Hugh II., his son, surnamed Cyvelioc, succeeded him, and continued in the earldom twenty-eight years. He died at Leek, in Staffordshire, and was buried at Chester.

Hugh was succeeded by his son Ranulph, surnamed Blundeville, who, for his benevolence, was styled Ranulph the Good. He served in the holy wars, and was as celebrated as any of the Seven Champions of Christendom. After his return, he built Beeston Castle, in Cheshire, a noble and imposing fortress, which, before the use of fire-arms, might have been deemed impregnable. It is built on an insulated rock, and its summit is one hundred yards above the level of the brook that runs at its base. It endured three sieges during the civil wars. The middle part of the slope is surrounded by towers, which time, however, has dismantled; the well in the upper part was cut through the rock to the depth of one hundred yards; in the course of time it became nearly filled up with rubbish, but within the last few years was cleared, built round, and enclosed, by J. Tollemache, Esq., M.P., to whom the castle belongs. It is ten miles distant from Chester, on the London and North-Western Railway.

This Earl Ranulph was besieged by the Welsh in the castle of Rhuddlan, and was relieved by Ralph Dutton, son-in-law of Roger Lacy, Constable of Chester, at the head of a large body of fiddlers, minstrels, &c., who were then assembled at the fair of Hugh Lupus. A remarkable privilege of this fair was, that no thief or malefactor that attended it should be attached or punished, except for offences then and there committed. With this motley crew Dutton marched into Wales, and raised the siege; for which Ranulph rewarded him with full power over all the instruments of his preservation, and the privilege of licensing the minstrels. The anniversary of this achievement was formerly celebrated on the festival of St. John the Baptist, by a regular procession of the minstrels to the church of their tutelar saint, St. Werburgh, in honour of whom Hugh Lupus granted to the minstrels, &c., the above-mentioned privilege, which is recognized in all subsequent vagrant acts, by a special exception in favour of the minstrel jurisdiction of the Duttons, of Dutton, in Cheshire. The last Earl Ranulph died in 1232, and was buried at Chester.

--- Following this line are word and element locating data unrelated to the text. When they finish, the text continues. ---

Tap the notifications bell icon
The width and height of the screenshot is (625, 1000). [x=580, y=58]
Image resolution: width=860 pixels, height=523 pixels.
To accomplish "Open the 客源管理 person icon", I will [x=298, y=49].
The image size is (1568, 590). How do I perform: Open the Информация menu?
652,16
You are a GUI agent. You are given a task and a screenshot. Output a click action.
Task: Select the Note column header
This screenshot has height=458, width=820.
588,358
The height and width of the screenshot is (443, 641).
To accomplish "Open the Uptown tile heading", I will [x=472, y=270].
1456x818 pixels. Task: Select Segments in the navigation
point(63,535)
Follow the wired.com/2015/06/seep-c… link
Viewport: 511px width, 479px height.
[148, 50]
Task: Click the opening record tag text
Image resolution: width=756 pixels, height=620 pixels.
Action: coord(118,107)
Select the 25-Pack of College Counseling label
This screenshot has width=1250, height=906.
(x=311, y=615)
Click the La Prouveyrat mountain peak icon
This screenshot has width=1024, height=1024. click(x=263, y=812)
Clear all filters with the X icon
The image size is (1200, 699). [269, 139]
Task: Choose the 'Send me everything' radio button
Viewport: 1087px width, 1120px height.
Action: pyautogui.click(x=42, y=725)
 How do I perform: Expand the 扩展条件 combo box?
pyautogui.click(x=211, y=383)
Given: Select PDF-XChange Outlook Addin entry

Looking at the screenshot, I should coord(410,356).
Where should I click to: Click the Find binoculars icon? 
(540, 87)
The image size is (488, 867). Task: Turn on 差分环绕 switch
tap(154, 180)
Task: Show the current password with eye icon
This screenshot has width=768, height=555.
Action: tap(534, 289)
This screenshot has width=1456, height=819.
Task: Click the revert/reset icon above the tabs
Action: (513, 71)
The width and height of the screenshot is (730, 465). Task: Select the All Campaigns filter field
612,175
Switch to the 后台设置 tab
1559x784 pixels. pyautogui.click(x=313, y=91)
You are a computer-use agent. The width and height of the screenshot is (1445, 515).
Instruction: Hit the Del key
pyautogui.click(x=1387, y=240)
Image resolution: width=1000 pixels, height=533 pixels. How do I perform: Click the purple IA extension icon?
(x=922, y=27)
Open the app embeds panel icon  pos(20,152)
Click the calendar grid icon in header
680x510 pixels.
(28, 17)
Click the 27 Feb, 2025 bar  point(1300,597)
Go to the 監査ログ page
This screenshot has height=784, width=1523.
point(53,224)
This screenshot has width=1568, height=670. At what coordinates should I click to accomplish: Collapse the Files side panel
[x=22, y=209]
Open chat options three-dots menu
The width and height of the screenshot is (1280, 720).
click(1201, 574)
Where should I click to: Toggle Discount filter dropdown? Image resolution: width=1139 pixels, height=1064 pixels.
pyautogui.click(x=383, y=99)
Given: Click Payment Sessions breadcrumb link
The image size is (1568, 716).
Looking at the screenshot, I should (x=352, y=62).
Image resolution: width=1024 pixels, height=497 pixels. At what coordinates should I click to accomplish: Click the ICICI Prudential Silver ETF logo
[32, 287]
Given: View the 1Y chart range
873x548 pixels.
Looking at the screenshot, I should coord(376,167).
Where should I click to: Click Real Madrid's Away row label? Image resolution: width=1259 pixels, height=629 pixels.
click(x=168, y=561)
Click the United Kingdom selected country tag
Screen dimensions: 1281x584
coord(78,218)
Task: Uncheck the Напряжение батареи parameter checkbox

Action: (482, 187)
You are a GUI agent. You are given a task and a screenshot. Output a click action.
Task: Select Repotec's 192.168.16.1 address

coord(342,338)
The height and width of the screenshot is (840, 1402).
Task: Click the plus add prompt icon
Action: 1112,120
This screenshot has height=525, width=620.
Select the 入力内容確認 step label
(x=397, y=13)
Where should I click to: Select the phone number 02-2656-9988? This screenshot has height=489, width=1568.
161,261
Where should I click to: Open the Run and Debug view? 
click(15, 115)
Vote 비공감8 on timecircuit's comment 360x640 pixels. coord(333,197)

John Scott succeeded Ranulph, who died without issue; not without suspicion, Leycester says, of being poisoned by the contrivance of Helene his wife.

The Earls of Chester continued to exercise their local sovereignty for about one hundred and sixty years. They held that sovereignty, it is true, as the representatives of the paramount sovereignty of the King of England, and as owing allegiance to him in all things; but so far as the government of the Palatinate was concerned, their rule, though nominally mediate, was actually absolute, for the King does not appear to have thwarted their jurisdiction, or in any way to have exerted his supreme authority, beyond retaining a mint at Chester.

After the death of the seventh Earl, in 1237, Henry the Third united the Earldom to the Crown; he afterwards conferred it upon his eldest son, Prince Edward, about A.D. 1245, who, two years after this, received the homage of his military tenants at Chester. From that period to the present the title of Earl of Chester has been vested in the eldest son of the reigning sovereign, and is now held by His Royal Highness Albert, Prince of Wales.

In 1255 Llewellyn ap Gryffid, Prince of Wales, provoked by the cruel injuries his subjects had received from Geffrey Langley, Lieutenant of the County under Prince Edward, carried fire and sword to the gates of Chester. In 1257 Henry the Third summoned his nobility and bishops to attend, with their vassals, at Chester, in order to invade Wales; and in 1275 Edward the First appointed the city as the place for Llewellyn to do him homage, whose refusal ended with the ruin of himself and his principality; for in 1300 Edward of Carnarvon here received the final acknowledgment of the Welsh to the sovereignty of England; and in a few years afterwards, Llewellyn was brought hither a prisoner from Flint Castle. Richard the Second visited this his favourite city in 1397, and in 1399 he was brought a prisoner from Flint Castle to the castle of Chester, which Bolingbroke, afterwards Henry the Fourth, had seized.

In Owen Glendower’s wars this city was a place d’armes for the English troops in the expeditions against the Welsh, who, ever tenacious of their independence, were as unwilling to submit to the Norman as the Saxon yoke.

In 1459 Henry the Sixth, with Queen Margaret and her son Edward, visited Chester, and bestowed little silver swans on the Cheshire gentlemen who espoused her cause.

It appears that Henry the Seventh and his Queen also visited Chester in 1493. In 1554 George Marsh, the pious martyr was publicly burnt at Boughton, for his steadfast adherence to the Protestant faith. In the year 1617 the city was honoured with the presence of James the First, when Edward Button, the then Mayor, presented the King with a gilt cup containing one hundred jacobuses of gold.